Ketiga, mengingat persoalan stabilitas harga saat ini bersumber pada sisi penawaran, maka koordinasi antara bank sentral dan pemerintah semakin diperlukan. Koordinasi tersebut tidak terbatas pada sinergi kebijakan moneter dan kebijakan fiskal, namun juga terkait reformasi struktural. G20 berhasil menggabungkan Integrated Policy Framework (IPF) dari IMF dengan Macro Financial Stability Framework (MFSF) dari BIS untuk mengakselerasi terwujudnya stabilitas harga global.

Respon keempat menghadirkan Central Bank Digital Currency (CBDC) dan asset kripto, disambut baik berbagai inisiatif rancangan CBDC. Khususnya dalam penggunaan untuk interoperabilitas dan pembayaran lintas-batas (cross-border payments).

Di samping itu, rancangan CBDC juga perlu menjamin stabilitas moneter dan keuangan internasional.
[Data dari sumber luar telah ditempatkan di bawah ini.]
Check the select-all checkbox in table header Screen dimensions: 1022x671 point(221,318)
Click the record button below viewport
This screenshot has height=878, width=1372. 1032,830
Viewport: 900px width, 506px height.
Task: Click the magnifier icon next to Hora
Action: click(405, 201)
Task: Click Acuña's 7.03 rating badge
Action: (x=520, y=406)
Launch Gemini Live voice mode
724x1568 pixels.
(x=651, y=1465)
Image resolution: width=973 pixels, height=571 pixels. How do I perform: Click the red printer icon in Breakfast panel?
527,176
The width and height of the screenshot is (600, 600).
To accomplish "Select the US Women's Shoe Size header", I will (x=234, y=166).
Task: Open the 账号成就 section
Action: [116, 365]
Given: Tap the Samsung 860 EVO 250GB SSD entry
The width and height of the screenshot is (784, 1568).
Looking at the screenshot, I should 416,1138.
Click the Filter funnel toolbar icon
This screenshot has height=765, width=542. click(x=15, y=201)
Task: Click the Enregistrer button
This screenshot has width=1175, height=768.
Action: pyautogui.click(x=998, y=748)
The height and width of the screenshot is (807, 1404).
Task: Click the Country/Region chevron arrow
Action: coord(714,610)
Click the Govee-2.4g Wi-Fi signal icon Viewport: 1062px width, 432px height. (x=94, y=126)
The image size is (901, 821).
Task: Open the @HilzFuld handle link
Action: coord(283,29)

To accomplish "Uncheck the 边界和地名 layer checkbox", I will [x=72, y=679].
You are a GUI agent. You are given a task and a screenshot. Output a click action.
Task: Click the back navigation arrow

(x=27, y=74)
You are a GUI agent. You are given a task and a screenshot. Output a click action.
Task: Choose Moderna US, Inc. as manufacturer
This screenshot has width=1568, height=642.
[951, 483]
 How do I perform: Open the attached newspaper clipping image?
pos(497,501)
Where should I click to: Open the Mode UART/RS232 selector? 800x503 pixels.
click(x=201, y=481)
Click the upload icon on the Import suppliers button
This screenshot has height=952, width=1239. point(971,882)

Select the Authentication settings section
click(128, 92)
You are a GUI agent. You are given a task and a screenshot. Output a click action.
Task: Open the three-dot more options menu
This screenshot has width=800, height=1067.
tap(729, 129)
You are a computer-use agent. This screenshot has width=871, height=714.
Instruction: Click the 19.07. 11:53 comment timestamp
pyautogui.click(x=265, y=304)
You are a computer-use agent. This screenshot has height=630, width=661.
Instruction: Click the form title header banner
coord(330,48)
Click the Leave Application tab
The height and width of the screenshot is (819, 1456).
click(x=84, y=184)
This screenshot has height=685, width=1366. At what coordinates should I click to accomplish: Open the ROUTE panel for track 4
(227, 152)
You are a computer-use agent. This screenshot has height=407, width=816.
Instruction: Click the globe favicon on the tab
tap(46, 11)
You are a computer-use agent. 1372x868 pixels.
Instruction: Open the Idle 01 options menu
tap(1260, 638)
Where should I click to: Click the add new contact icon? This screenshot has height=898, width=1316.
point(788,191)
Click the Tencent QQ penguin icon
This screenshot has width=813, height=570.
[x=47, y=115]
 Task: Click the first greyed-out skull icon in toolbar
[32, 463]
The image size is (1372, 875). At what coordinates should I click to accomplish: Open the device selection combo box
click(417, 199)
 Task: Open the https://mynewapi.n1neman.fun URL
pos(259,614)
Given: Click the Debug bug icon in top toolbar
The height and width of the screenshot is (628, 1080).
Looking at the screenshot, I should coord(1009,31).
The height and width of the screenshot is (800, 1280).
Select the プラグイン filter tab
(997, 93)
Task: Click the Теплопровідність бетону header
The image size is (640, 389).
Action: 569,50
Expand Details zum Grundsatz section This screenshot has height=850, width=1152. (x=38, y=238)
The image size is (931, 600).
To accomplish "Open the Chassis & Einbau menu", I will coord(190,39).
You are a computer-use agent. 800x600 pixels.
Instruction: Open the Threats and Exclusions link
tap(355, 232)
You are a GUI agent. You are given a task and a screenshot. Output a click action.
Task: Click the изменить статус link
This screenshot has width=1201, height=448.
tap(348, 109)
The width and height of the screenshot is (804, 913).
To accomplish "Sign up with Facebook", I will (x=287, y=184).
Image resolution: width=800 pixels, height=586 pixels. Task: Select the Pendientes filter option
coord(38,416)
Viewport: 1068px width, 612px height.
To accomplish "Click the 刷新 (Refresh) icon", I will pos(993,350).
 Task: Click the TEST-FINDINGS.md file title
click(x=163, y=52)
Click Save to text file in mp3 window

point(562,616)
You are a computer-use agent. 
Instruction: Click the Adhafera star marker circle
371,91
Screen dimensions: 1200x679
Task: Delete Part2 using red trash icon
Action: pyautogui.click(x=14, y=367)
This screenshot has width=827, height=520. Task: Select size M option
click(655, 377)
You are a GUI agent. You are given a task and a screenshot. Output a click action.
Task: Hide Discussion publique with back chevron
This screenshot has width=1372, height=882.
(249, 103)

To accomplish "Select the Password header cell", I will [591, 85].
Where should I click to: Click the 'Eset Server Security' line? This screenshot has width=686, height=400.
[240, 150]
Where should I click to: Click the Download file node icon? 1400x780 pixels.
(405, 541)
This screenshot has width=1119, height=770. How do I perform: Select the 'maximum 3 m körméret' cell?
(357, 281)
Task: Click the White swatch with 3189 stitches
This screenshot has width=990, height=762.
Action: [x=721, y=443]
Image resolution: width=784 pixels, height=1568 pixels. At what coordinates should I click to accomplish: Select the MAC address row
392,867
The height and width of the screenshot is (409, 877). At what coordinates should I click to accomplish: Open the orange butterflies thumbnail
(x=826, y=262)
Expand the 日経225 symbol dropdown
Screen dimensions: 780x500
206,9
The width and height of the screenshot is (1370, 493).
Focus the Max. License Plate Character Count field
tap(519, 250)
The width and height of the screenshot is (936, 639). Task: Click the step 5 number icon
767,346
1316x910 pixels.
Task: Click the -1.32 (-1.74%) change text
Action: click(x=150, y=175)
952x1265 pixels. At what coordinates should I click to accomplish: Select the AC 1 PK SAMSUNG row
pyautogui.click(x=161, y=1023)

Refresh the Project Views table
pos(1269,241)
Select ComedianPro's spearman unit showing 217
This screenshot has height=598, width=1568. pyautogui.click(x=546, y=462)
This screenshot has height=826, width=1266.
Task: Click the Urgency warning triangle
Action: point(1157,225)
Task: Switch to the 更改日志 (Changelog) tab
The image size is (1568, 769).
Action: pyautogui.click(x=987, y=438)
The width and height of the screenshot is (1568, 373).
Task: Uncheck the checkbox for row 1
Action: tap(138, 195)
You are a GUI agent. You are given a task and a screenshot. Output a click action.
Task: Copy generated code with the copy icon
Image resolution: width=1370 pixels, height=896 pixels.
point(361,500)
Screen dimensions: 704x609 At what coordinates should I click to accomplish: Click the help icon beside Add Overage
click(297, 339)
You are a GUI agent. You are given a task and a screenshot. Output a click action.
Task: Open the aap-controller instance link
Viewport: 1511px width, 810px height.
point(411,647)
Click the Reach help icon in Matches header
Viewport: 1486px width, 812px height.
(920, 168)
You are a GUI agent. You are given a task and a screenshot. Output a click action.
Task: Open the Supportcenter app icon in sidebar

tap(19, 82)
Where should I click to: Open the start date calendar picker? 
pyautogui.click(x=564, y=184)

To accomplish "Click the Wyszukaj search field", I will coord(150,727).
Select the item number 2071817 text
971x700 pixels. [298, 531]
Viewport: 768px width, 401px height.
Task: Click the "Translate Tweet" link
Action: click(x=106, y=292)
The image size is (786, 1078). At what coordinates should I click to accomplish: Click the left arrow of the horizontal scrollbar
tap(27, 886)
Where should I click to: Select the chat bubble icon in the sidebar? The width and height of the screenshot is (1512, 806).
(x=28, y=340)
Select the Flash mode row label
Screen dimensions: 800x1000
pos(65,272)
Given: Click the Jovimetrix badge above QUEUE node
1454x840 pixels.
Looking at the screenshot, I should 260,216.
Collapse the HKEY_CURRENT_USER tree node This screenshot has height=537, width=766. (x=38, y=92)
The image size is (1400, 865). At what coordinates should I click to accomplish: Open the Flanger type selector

Diskusi juga membahas pentingnya kerangka regulasi dan pengawasan yang kokoh dari asset kripto. Ini termasuk yang disebut stablecoin, dengan menerapkan prinsip ‘same activity, same risk, same regulation‘.

Tujuan yang ingin dicapai adalah memitigasi risiko dari penggunaan asset kripto dan memastikan level playing field, dengan tanpa menghambat inovasi dan inklusi. Membangun kesadaran public akan risiko penggunaan asset kripto merupakan hal penting.

Respon kelima terkait ekonomi dan keuangan hijau. Disini membahas berbagai rekomendasi dalam rangka mengembangkan kerangka untuk pembiayaan transisi menuju net zero emission. Juga meningkatkan kredibilitas lembaga keuangan menuju tujuan tersebut, dan meningkatkan inovasi pada instrument dan pasar keuangan berkelanjutan. Dalam hal ini, ditekankan pentingnya pertukaran pengalaman dalam rangka mendorong pembiayaan dan investasi yang mendukung transisi menuju net zero emission.

Presidensi G20 Indonesia memberikan referensi untuk melakukan exit strategy dari kebijakan luar biasa di masa pandemi untuk mendukung pemulihan. Juga mengatasi efek luka memar (scaring effect) untuk mencapai pertumbuhan jangka panjang yang tinggi.
Selain itu, Presidensi G20 Indonesia berhasil mengajak semua anggota untuk berkomitmen mempertahankan stabilitas keuangan global. Termasuk dengan terus berkoordinasi dalam langkah-langkah kebijakan dan penerapan standar internasional.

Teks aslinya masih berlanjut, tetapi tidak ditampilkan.